- Opening Delimiter -
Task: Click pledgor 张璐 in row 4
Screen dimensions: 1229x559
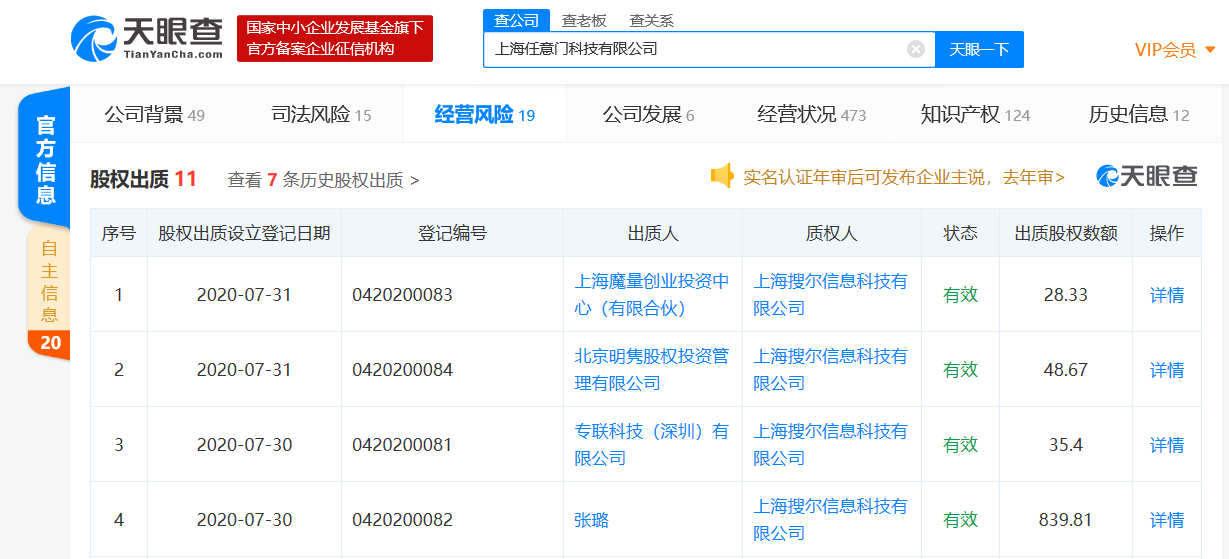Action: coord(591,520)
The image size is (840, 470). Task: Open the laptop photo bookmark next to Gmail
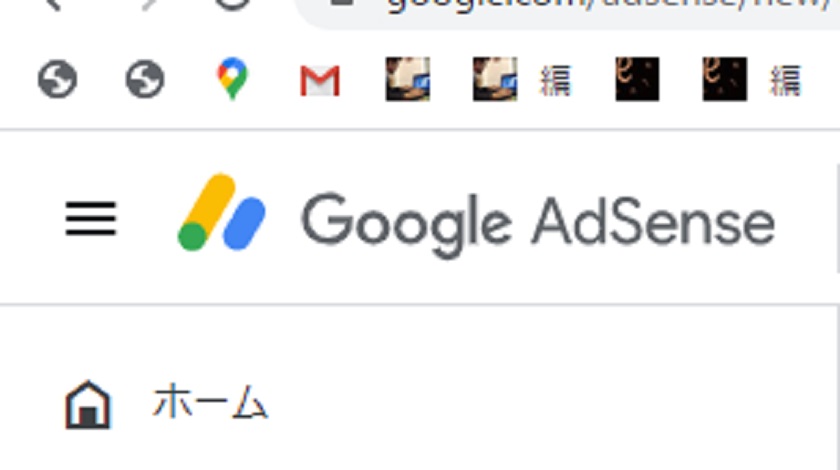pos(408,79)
- Closing Delimiter -
- Opening Delimiter -
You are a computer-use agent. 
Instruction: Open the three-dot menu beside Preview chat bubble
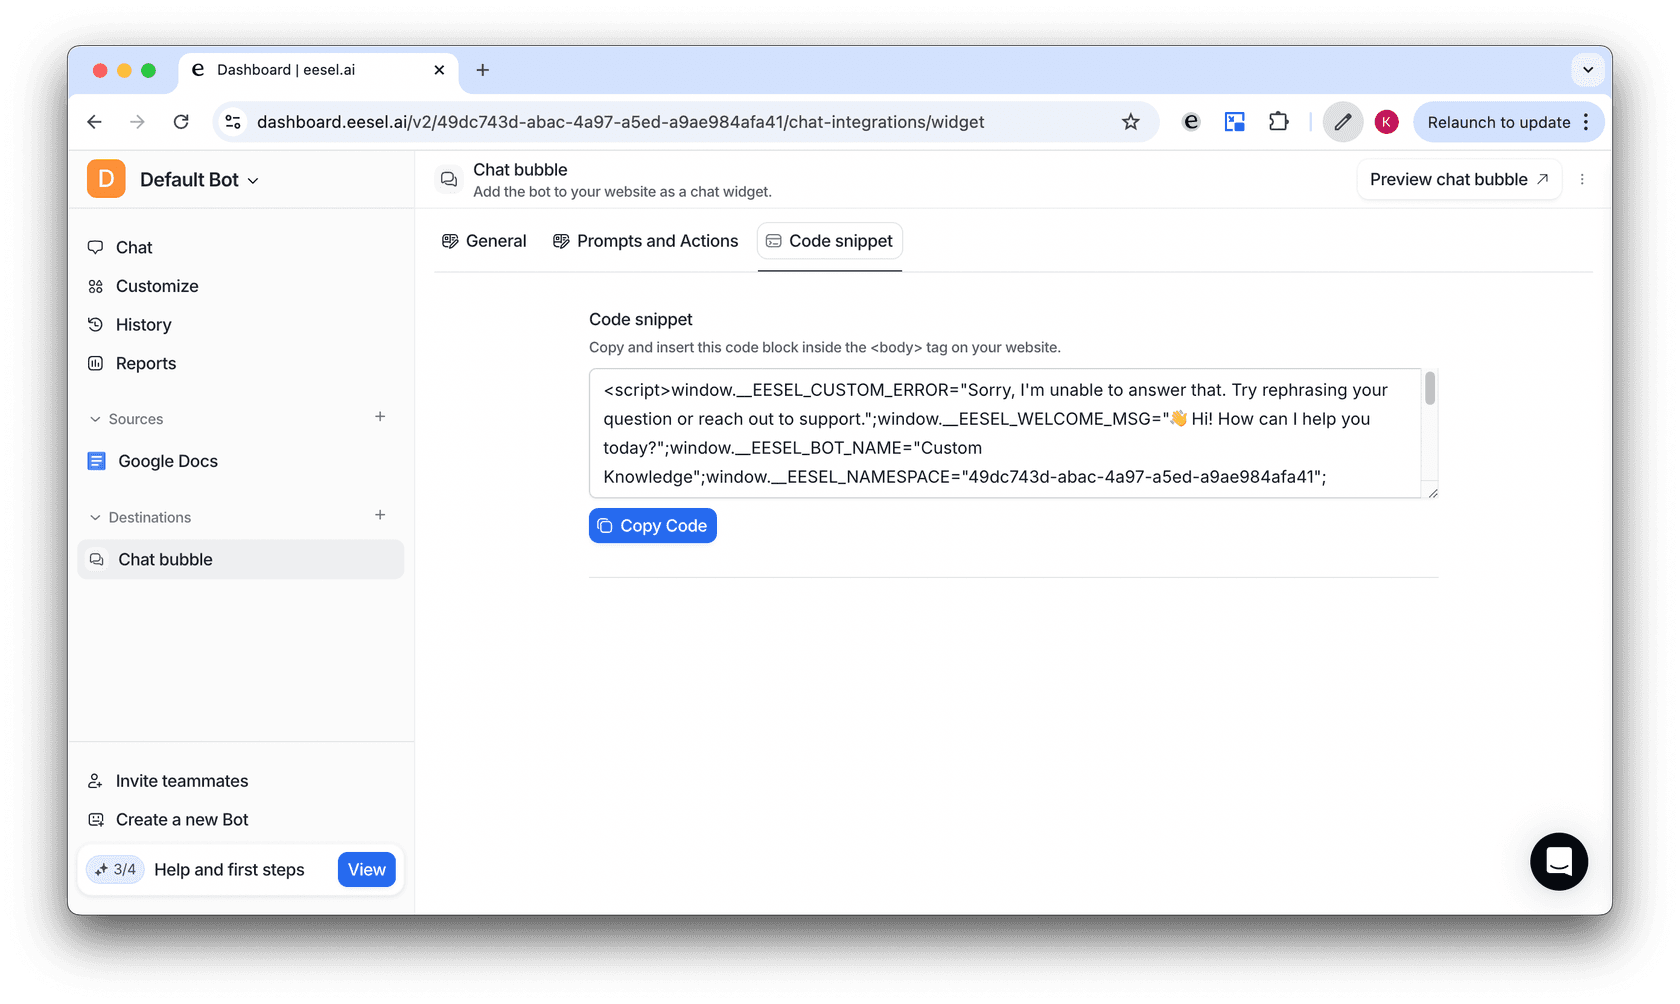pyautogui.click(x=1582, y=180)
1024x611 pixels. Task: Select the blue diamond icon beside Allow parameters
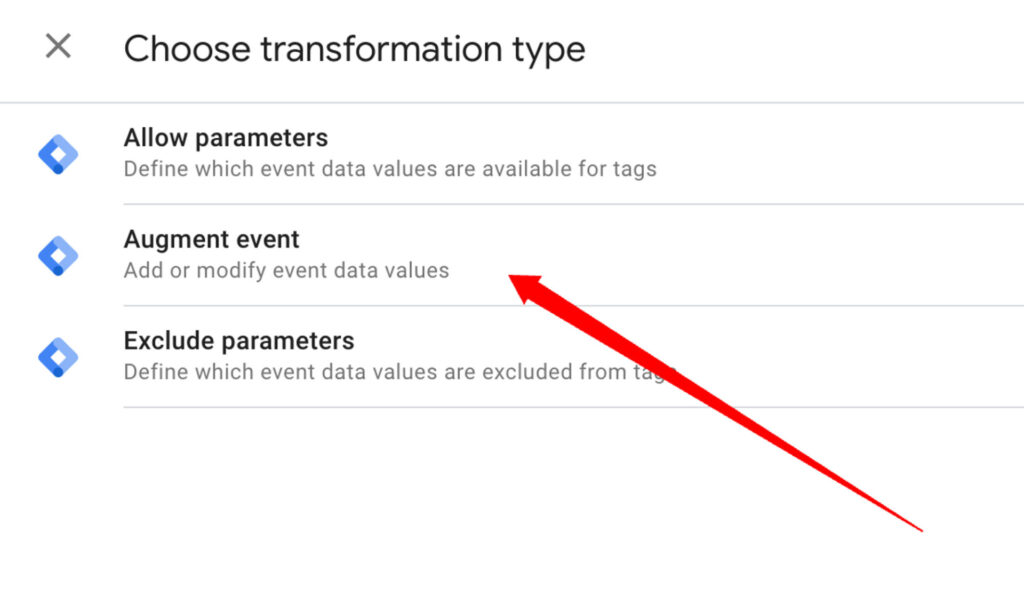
- Closing Delimiter -
- Opening Delimiter -
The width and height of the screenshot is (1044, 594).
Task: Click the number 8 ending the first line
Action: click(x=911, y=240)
- Closing Delimiter -
__Exercise requirements__:
Starting from the line with "You are a computer-use agent." in the records above, repeat each line exactly until you have written the line with "1024x611 pixels. Task: Select", then stop; drop the pictures.

__Task answer__:
You are a computer-use agent. 
Instruction: Open the three-dot menu beside Preview chat bubble
pyautogui.click(x=1582, y=180)
1024x611 pixels. Task: Select the blue diamond icon beside Allow parameters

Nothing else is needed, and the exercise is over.